10. The radiation therapy device according to claim 9, wherein the radiation therapy device is a boron neutron capture therapy device, the irradiated body is a cancer patient, the radiation generation device is a neutron generation device, the neutron generation device includes an accelerator that accelerates charged particles, and a target, and neutrons are generated by the accelerated charged particles acting on the target.

11. The radiation therapy device defined in claim 10, wherein said patient normal tissue receives a radiation dose of less than 18Gy during boron neutron capture therapy.

12. The radiation therapy device according to claim 10, further comprising a treatment table, wherein the radiation passes through the shield and then is applied to a lesion of a patient on the treatment table, and wherein the shield is fixed to a surface of the irradiated body or the treatment table or the collimator or the beam outlet.

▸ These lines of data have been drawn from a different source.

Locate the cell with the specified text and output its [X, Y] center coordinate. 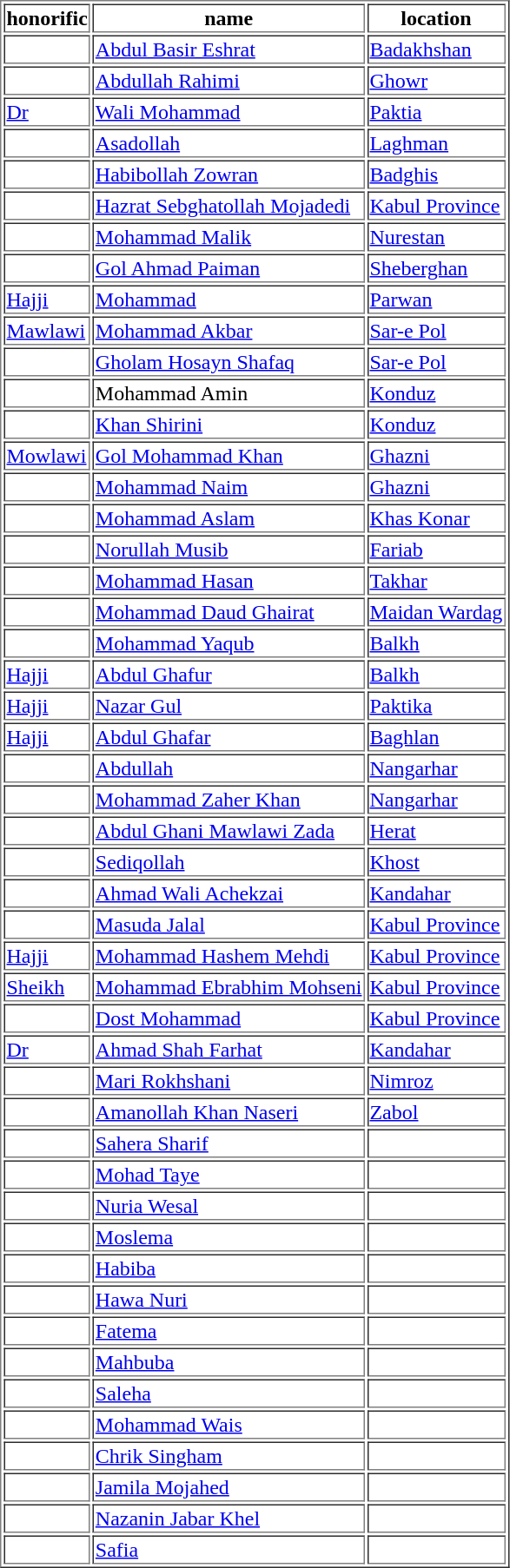
Amanollah Khan Naseri [229, 1112]
Saleha [229, 1394]
Abdul Basir Eshrat [229, 49]
Chrik Singham [229, 1456]
Ahmad Shah Farhat [229, 1050]
Nimroz [436, 1081]
Masuda Jalal [229, 924]
Mohammad Ebrabhim Mohseni [229, 987]
Gol Mohammad Khan [229, 455]
Mohammad Amin [229, 393]
Herat [436, 831]
location [436, 17]
Mohammad Hashem Mehdi [229, 956]
Ahmad Wali Achekzai [229, 893]
Badakhshan [436, 49]
Nuria Wesal [229, 1206]
Mohammad Zaher Khan [229, 799]
Paktia [436, 111]
name [229, 17]
Sheikh [47, 987]
Moslema [229, 1237]
Laghman [436, 142]
Nazanin Jabar Khel [229, 1519]
Abdullah [229, 768]
Mohammad Malik [229, 236]
Ghowr [436, 80]
Jamila Mojahed [229, 1487]
honorific [47, 17]
Mohammad Akbar [229, 330]
Fatema [229, 1331]
Abdul Ghafur [229, 674]
Mohammad Daud Ghairat [229, 612]
Gholam Hosayn Shafaq [229, 361]
Parwan [436, 299]
Mohad Taye [229, 1175]
Zabol [436, 1112]
Mohammad Yaqub [229, 643]
Nazar Gul [229, 705]
Abdul Ghani Mawlawi Zada [229, 831]
Paktika [436, 705]
Norullah Musib [229, 549]
Khas Konar [436, 518]
Safia [229, 1550]
Mohammad Aslam [229, 518]
Wali Mohammad [229, 111]
Mohammad Hasan [229, 580]
Khost [436, 862]
Mowlawi [47, 455]
Hawa Nuri [229, 1300]
Baghlan [436, 737]
Hazrat Sebghatollah Mojadedi [229, 205]
Dost Mohammad [229, 1018]
Khan Shirini [229, 424]
Gol Ahmad Paiman [229, 268]
Habibollah Zowran [229, 174]
Abdul Ghafar [229, 737]
Nurestan [436, 236]
Fariab [436, 549]
Takhar [436, 580]
Mohammad Wais [229, 1425]
Mari Rokhshani [229, 1081]
Badghis [436, 174]
Sheberghan [436, 268]
Asadollah [229, 142]
Maidan Wardag [436, 612]
Habiba [229, 1268]
Sediqollah [229, 862]
Mawlawi [47, 330]
Mohammad Naim [229, 487]
Sahera Sharif [229, 1143]
Mahbuba [229, 1362]
Abdullah Rahimi [229, 80]
Mohammad [229, 299]
Pinpoint the cell where the given text exists, returning its [X, Y] midpoint coordinate. 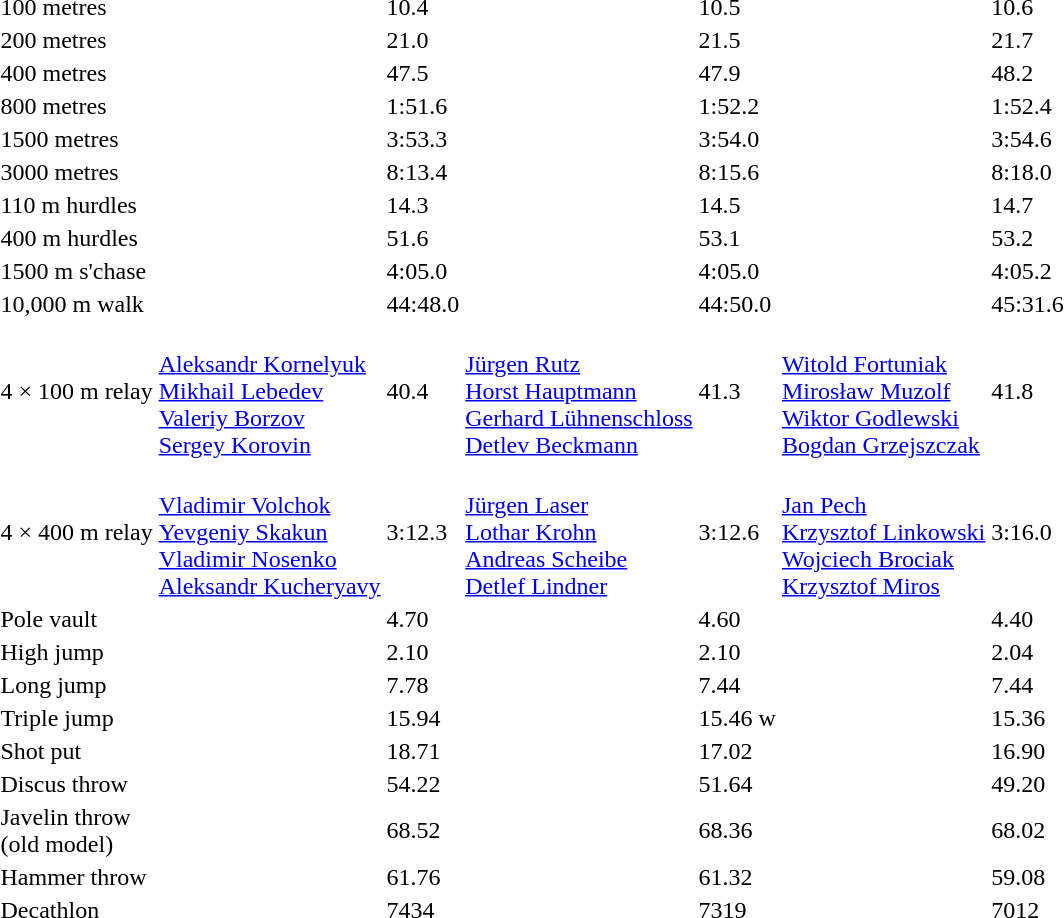
41.3 [737, 391]
3:12.3 [423, 532]
21.5 [737, 40]
68.36 [737, 830]
15.46 w [737, 718]
4.70 [423, 619]
21.0 [423, 40]
44:50.0 [737, 304]
3:12.6 [737, 532]
47.5 [423, 73]
7.44 [737, 685]
8:13.4 [423, 172]
15.94 [423, 718]
8:15.6 [737, 172]
4.60 [737, 619]
53.1 [737, 238]
Witold FortuniakMirosław MuzolfWiktor GodlewskiBogdan Grzejszczak [883, 391]
47.9 [737, 73]
14.5 [737, 205]
1:51.6 [423, 106]
Aleksandr KornelyukMikhail LebedevValeriy BorzovSergey Korovin [270, 391]
17.02 [737, 751]
18.71 [423, 751]
61.32 [737, 877]
Jan PechKrzysztof LinkowskiWojciech BrociakKrzysztof Miros [883, 532]
54.22 [423, 784]
Jürgen LaserLothar KrohnAndreas ScheibeDetlef Lindner [579, 532]
7.78 [423, 685]
40.4 [423, 391]
1:52.2 [737, 106]
61.76 [423, 877]
Jürgen RutzHorst HauptmannGerhard LühnenschlossDetlev Beckmann [579, 391]
3:54.0 [737, 139]
3:53.3 [423, 139]
Vladimir VolchokYevgeniy SkakunVladimir NosenkoAleksandr Kucheryavy [270, 532]
14.3 [423, 205]
68.52 [423, 830]
44:48.0 [423, 304]
51.6 [423, 238]
51.64 [737, 784]
From the cell containing the given text, extract its center point as (x, y) coordinate. 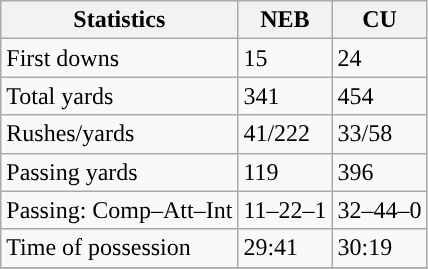
First downs (120, 58)
Statistics (120, 20)
11–22–1 (285, 210)
24 (380, 58)
30:19 (380, 248)
Passing yards (120, 172)
Total yards (120, 96)
33/58 (380, 134)
Time of possession (120, 248)
Rushes/yards (120, 134)
CU (380, 20)
29:41 (285, 248)
454 (380, 96)
41/222 (285, 134)
15 (285, 58)
Passing: Comp–Att–Int (120, 210)
NEB (285, 20)
396 (380, 172)
119 (285, 172)
341 (285, 96)
32–44–0 (380, 210)
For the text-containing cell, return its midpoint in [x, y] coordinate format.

13. A radiation shielding method based on medical imaging, comprising the steps of:

scanning an irradiation part of an irradiated object by a medical image scanning device, and outputting medical image voxel data of the irradiation part;

establishing a three-dimensional prosthesis tissue model according to the medical image voxel data;

establishing a shielding body three-dimensional model according to the three-dimensional prosthesis tissue model data;

inputting the shield three-dimensional model data into a 3D printer for printing a shield;

installing and positioning the shielding body;

the shield body is provided with a central through hole, the shape of the central through hole is the outer contour shape of the projection of the tumor cells parallel to the beam direction, and the diameter of the central through hole is the diameter of the outer contour shape.

14. The medical image-based radiation shielding method according to claim 13, wherein the step of creating a three-dimensional model of the shielding body from the three-dimensional prosthetic tissue model data further comprises collecting or inputting data information of the radiation irradiating device and a positional relationship between the radiation irradiating device and the irradiation site, creating the three-dimensional model of the shielding body in combination with the three-dimensional prosthetic tissue model data, and determining an installation position of the shielding body.